* **Exercise objective**
Output as a JSON list of strings the lines starting with the line containing "will tap(608, 22)." and going on through the end of the records, one string per line, with blank lines omitted.

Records
────────

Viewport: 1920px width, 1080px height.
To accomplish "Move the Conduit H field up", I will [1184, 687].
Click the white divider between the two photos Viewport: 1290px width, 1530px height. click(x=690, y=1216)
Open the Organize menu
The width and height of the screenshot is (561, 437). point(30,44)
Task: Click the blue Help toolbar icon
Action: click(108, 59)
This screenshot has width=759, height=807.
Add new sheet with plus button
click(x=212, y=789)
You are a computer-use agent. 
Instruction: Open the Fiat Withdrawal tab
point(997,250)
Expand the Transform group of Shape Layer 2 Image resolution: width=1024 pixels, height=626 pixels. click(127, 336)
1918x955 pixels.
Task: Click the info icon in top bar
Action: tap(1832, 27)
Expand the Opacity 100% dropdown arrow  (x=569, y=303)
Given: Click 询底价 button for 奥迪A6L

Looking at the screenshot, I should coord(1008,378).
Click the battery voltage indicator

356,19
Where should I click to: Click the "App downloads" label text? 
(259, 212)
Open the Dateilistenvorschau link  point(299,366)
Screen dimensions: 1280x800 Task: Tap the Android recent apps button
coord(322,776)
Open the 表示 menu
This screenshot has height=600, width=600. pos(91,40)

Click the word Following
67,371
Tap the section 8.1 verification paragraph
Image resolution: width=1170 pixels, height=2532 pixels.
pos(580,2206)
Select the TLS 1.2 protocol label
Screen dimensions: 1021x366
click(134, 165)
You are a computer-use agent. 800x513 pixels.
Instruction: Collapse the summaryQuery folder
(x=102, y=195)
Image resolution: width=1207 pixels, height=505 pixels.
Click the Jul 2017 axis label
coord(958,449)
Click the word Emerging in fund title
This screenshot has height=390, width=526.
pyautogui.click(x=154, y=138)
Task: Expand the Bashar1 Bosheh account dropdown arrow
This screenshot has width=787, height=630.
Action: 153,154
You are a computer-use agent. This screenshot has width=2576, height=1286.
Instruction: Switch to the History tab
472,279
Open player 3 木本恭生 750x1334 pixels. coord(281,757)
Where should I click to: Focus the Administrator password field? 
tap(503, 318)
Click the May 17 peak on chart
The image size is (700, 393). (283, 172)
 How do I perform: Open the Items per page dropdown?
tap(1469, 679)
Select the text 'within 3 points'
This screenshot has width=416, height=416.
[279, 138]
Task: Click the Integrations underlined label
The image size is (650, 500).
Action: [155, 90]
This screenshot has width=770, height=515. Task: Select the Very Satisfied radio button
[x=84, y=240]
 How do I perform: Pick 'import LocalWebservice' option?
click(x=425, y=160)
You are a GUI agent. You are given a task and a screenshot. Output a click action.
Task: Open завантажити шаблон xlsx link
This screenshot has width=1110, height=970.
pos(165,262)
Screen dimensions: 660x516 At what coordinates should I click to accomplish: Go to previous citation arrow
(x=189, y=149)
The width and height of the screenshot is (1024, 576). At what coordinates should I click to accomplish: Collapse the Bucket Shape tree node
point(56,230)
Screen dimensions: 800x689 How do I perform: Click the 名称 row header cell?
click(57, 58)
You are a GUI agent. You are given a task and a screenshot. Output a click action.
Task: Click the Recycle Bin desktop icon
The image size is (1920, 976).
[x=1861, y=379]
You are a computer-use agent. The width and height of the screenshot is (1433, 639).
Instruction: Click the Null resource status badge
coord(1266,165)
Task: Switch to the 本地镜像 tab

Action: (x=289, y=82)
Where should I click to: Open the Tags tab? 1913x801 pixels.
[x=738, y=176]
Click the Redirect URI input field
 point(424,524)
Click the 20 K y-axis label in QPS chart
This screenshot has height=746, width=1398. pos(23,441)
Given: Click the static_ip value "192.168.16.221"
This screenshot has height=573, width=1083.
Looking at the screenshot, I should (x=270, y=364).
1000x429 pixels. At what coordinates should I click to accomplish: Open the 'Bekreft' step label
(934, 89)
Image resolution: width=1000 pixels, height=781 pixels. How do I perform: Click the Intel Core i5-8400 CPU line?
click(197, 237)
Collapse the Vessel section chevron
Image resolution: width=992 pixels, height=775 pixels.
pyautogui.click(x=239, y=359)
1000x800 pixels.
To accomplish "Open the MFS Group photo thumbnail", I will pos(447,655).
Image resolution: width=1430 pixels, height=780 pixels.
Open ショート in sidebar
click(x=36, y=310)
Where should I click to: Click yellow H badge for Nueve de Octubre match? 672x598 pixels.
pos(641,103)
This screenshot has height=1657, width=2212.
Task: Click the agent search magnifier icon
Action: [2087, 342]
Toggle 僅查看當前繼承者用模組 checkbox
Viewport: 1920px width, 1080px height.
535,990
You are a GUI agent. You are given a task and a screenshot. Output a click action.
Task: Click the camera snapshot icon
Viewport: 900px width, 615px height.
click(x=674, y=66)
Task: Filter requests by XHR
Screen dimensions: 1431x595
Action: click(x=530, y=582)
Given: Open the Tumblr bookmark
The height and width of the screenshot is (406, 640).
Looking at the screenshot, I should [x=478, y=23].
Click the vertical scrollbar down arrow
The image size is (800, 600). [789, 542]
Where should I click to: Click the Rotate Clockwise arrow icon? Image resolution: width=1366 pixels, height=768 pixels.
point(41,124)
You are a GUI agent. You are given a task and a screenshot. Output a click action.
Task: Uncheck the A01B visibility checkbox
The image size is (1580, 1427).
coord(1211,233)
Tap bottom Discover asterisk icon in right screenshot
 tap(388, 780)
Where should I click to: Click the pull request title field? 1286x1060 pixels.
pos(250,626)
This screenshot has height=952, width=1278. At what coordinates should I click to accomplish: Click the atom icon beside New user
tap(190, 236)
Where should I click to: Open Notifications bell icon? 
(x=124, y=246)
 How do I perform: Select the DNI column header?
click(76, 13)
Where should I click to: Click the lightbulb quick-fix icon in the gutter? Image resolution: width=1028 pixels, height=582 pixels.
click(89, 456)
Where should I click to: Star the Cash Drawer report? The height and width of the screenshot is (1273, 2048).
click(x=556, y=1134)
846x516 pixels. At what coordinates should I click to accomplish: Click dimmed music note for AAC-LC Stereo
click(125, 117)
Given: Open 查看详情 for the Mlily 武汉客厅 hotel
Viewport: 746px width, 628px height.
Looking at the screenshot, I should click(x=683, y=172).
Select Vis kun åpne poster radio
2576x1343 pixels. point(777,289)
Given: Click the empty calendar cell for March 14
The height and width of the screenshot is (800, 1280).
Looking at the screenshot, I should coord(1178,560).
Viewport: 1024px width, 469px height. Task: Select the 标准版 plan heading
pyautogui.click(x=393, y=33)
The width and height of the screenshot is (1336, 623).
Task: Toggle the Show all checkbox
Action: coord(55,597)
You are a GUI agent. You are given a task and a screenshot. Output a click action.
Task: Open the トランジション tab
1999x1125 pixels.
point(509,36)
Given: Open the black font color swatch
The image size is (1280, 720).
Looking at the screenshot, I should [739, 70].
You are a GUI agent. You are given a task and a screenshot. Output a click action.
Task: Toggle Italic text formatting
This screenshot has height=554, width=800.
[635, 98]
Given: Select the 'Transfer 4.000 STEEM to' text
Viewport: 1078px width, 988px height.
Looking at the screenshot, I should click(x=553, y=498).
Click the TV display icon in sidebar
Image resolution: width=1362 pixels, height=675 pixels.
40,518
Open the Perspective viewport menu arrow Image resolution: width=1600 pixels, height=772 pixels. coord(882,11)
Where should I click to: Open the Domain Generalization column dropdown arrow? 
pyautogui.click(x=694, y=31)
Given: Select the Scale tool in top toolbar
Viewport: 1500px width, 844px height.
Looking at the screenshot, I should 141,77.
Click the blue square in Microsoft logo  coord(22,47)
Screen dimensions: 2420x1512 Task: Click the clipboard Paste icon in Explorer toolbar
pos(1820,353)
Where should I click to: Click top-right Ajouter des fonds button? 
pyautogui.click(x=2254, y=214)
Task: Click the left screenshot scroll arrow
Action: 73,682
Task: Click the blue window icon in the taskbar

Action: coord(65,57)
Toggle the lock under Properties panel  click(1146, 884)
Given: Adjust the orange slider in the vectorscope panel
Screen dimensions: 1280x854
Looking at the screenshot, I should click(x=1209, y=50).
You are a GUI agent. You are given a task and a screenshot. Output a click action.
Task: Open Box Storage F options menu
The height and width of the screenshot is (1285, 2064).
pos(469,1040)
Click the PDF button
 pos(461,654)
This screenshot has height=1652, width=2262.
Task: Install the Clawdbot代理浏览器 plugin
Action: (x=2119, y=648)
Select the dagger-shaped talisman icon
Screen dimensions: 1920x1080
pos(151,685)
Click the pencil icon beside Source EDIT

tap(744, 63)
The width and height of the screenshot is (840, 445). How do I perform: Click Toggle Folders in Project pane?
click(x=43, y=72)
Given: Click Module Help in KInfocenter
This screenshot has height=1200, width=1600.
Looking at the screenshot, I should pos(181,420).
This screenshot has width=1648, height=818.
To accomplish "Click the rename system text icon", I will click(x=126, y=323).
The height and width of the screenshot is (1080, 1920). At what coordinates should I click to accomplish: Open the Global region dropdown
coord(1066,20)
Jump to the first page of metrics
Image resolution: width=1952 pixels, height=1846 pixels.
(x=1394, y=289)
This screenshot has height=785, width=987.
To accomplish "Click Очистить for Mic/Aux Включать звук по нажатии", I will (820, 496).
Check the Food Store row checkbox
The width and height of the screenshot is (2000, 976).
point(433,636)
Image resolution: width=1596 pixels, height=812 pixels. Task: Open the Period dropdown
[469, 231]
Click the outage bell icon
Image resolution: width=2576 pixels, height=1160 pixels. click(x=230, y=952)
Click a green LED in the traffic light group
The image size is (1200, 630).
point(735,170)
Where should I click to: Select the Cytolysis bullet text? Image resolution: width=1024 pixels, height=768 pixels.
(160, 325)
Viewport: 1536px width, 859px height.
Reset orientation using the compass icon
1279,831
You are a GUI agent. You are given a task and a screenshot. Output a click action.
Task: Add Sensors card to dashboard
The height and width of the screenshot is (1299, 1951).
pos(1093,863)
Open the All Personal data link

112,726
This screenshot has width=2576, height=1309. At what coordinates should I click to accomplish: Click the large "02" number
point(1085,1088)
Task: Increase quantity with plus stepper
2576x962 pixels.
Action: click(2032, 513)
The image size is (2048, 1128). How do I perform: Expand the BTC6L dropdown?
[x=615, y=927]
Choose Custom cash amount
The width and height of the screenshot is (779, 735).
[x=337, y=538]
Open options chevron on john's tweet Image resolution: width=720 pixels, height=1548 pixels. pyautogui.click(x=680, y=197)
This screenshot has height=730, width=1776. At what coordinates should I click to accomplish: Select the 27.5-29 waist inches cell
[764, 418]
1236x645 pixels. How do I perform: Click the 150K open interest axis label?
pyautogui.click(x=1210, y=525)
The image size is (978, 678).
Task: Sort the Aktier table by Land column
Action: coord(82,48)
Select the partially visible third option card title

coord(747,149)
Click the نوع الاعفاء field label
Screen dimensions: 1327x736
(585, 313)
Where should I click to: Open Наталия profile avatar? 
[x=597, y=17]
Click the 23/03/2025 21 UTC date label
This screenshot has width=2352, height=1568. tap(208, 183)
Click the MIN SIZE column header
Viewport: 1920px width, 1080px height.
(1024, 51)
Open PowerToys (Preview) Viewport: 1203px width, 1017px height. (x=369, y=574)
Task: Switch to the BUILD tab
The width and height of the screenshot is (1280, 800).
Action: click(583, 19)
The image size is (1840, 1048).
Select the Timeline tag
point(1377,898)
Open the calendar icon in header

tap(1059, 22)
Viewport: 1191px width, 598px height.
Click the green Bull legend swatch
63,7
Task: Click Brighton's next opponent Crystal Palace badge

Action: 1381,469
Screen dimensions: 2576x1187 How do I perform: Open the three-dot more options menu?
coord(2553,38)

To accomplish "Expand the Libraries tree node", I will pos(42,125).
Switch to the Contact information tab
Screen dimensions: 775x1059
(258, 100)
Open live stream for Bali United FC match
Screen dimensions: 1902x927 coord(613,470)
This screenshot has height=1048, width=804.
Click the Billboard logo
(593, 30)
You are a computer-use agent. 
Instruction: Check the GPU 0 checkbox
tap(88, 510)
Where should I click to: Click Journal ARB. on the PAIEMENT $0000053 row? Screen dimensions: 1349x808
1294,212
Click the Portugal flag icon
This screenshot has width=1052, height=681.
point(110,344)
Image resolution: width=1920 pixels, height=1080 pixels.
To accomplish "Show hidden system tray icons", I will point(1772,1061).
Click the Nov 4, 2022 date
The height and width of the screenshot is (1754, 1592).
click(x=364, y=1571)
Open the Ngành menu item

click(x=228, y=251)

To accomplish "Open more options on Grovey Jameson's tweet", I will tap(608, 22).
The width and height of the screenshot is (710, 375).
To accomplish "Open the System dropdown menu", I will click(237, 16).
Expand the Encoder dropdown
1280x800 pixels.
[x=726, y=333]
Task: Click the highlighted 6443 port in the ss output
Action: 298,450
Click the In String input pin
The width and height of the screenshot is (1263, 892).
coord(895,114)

────────

* **Problem solution**
[
  "To accomplish \"Open more options on Grovey Jameson's tweet\", I will tap(608, 22).",
  "The width and height of the screenshot is (710, 375).",
  "To accomplish \"Open the System dropdown menu\", I will click(237, 16).",
  "Expand the Encoder dropdown",
  "1280x800 pixels.",
  "[x=726, y=333]",
  "Task: Click the highlighted 6443 port in the ss output",
  "Action: 298,450",
  "Click the In String input pin",
  "The width and height of the screenshot is (1263, 892).",
  "coord(895,114)"
]